Sooner or later, a React Native team shipping OTA updates meets a crash log that says something like Wrong bytecode version. Expected 96 but got 98. It looks cryptic and it is actually one of the most mechanical failures in the whole stack — which makes it very preventable once you know what the numbers mean.
What Hermes does with your JavaScript
With Hermes — the default engine for React Native — your JavaScript isn't shipped as text. At build time it's compiled ahead-of-time into Hermes bytecode (HBC), and the Hermes runtime inside your native binary executes that bytecode directly. This is a big startup win, and it introduces a contract: the bytecode format itself is versioned. The version is a plain integer that the Hermes team bumps whenever the on-disk encoding changes, and a Hermes runtime only loads bytecode whose version matches what it was built to read.
Two properties of that version number trip people up. First, it is independent of React Native's version number — there is no formula mapping RN 0.8x to bytecode version y; the integer moves when the encoding changes and not otherwise. Second, it is strict by design. There's no "close enough" — a mismatch is a refusal, not a warning.
Where OTA turns this into an incident
Within a normal store release, you never notice any of this: the bundle and the runtime are built together, so they always match. OTA breaks that guarantee. Your update is compiled today, with today's toolchain, and delivered to a binary you built weeks or months ago. If anything in between changed the Hermes version — a React Native upgrade, a CI image update, a teammate building from a different branch — you can compile an update the installed runtime cannot load.
What happens next depends on your update client. The good failure is detection: the update is rejected and the app keeps running its previous bundle — stale but alive. The bad failure is a crash on load, caught (hopefully) by a rollback mechanism. Either way, the deploy looked green in CI, and your users didn't get the fix. It's the same silent-staleness family of failure as updates that never apply — invisible unless you're measuring adoption.
Matching versions is necessary — and not sufficient
Here's the subtlety that even careful teams miss: identical bytecode versions guarantee the runtime can execute your bundle.
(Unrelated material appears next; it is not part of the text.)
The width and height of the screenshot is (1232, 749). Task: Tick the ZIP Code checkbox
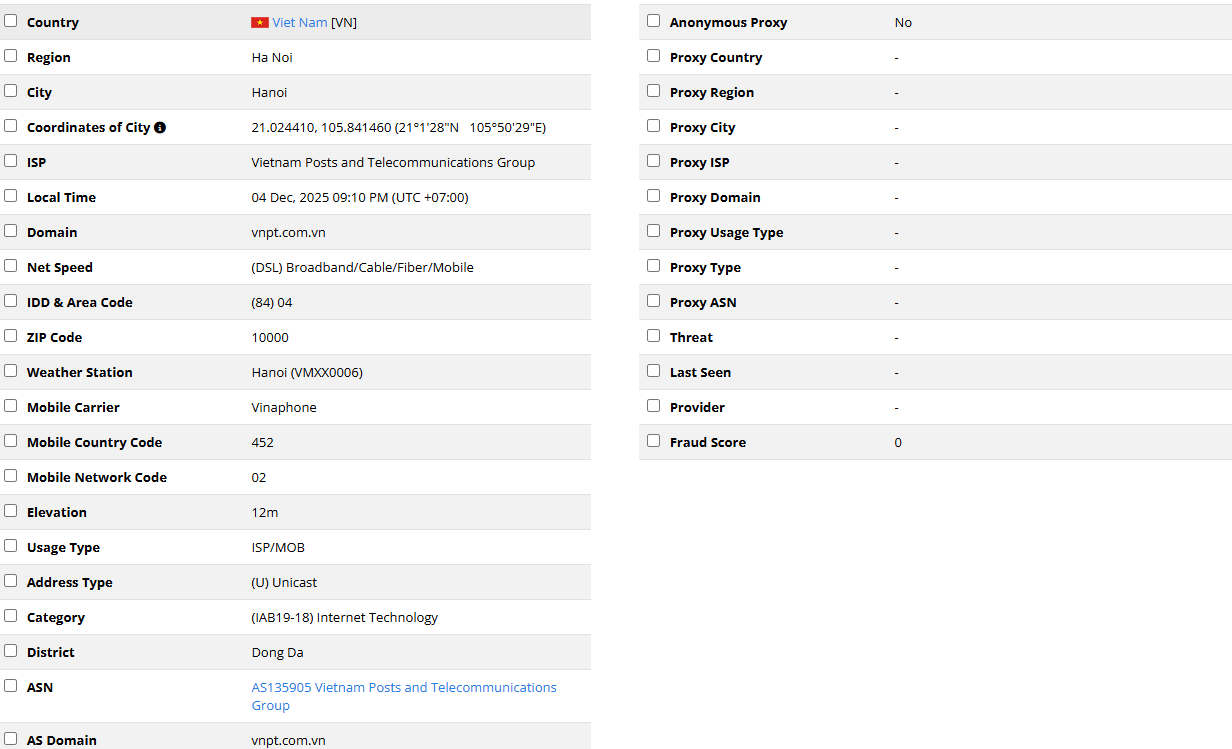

They don't guarantee the JavaScript environment matches what your code expects. Two React Native releases can share a bytecode version while differing in JS APIs, polyfills, or native-module surface. Bytecode version is a floor check, not a compatibility proof. The reliable rule is stricter and simpler:
- Compile updates with the same React Native and Hermes versions as the binary you're targeting. Not "compatible" versions — the same ones.
- Target updates at explicit app versions, so a bundle built for the 1.8.0 binary can never land on 1.6.2. This is precisely why update targeting exists.
- Pin your build environment. Lock toolchain versions in CI and build updates from the release branch or tag of the binary they're for, not from main.
- After any RN upgrade, treat the new binary as a new world. The first release on the upgraded runtime goes through the stores; OTA resumes after. (The native/JS boundary post covers why engine upgrades are always native releases.)
It gets more interesting from here
The Hermes side of React Native is moving again — React Native 0.82 introduced Hermes V1 as an experimental opt-in. It is a deliberate native runtime choice, not a drop-in OTA change. Engine transitions are exactly when bytecode assumptions churn, so the discipline above is about to pay for itself. If you run a fleet of binaries across several RN versions, keep a small table: app version → RN version → toolchain. It's ten minutes of bookkeeping, and it turns "why is 1.6 crashing" from an investigation into a lookup.